#### EXERCISE INSTRUCTIONS:
Please list every line of the items below that contains the word "height", copying each one in full.

[Coordinate data for items]
* Start *

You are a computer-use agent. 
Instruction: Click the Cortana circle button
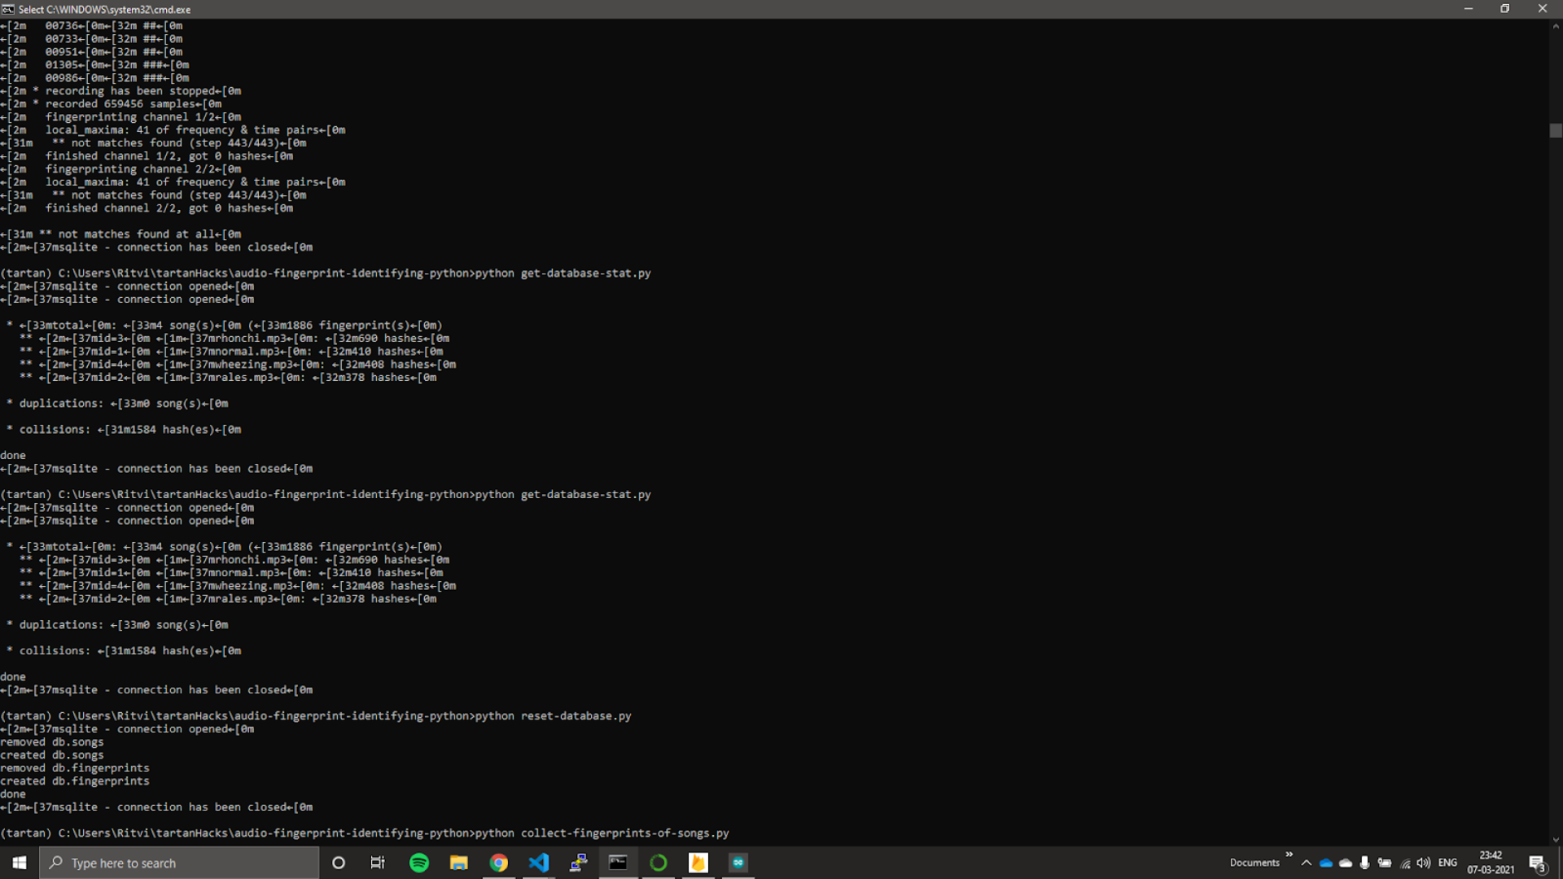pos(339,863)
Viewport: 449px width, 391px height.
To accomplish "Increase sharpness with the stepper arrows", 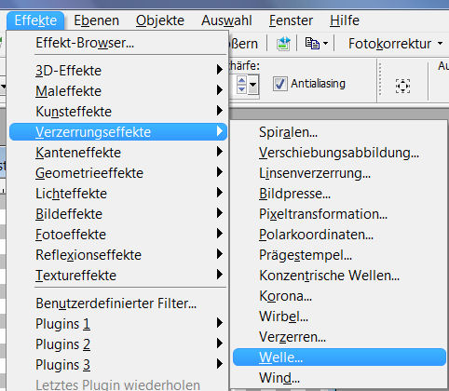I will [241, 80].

* End *
* Start *

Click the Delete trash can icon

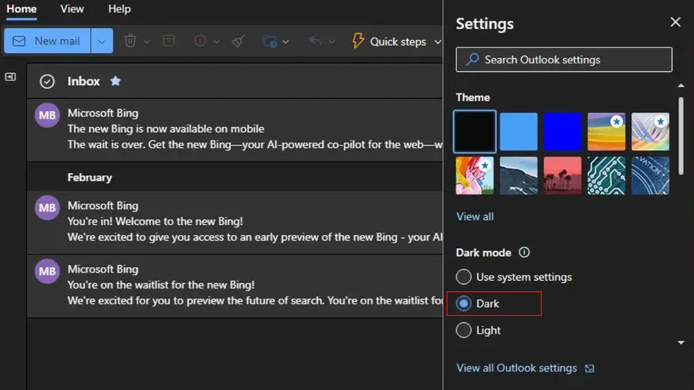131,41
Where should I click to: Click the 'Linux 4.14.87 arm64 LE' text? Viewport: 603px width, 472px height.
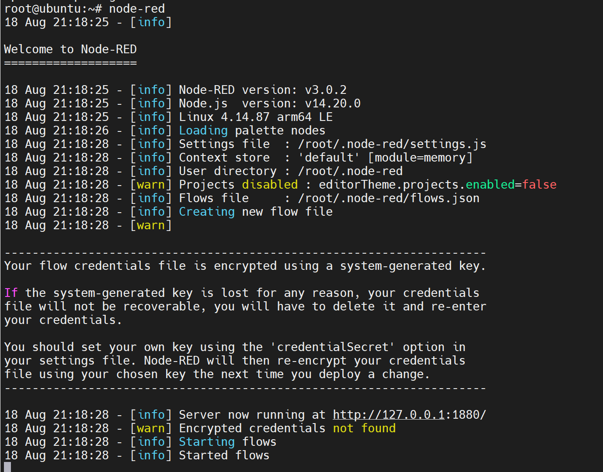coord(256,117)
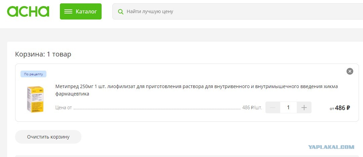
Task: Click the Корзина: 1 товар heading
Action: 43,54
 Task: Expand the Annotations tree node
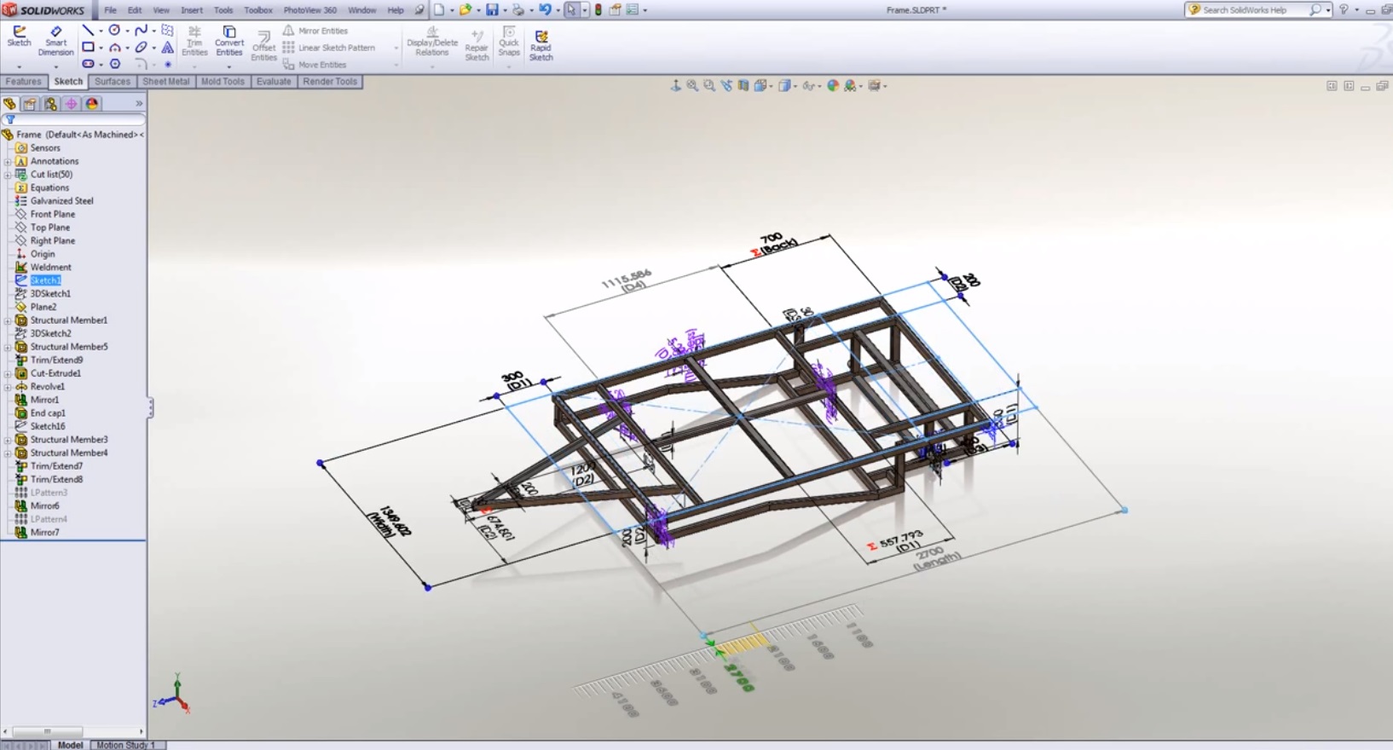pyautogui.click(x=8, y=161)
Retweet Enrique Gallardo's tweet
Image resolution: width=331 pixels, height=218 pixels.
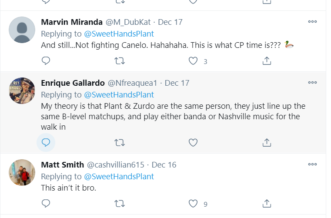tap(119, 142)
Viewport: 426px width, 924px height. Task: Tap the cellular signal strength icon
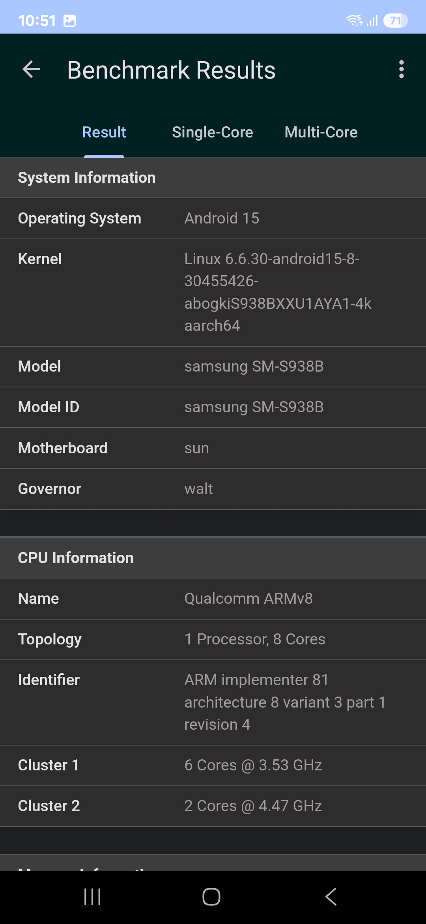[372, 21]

* End *

#### TASK OUTPUT:
Viewport: 449px width, 391px height.
Where should I click to: Click the 'Linux 4.14.87 arm64 LE' text? Viewport: 603px width, 472px height.
Image resolution: width=331 pixels, height=218 pixels.
Viewport: 426px width, 924px height. Task: Tap the cellular signal strength icon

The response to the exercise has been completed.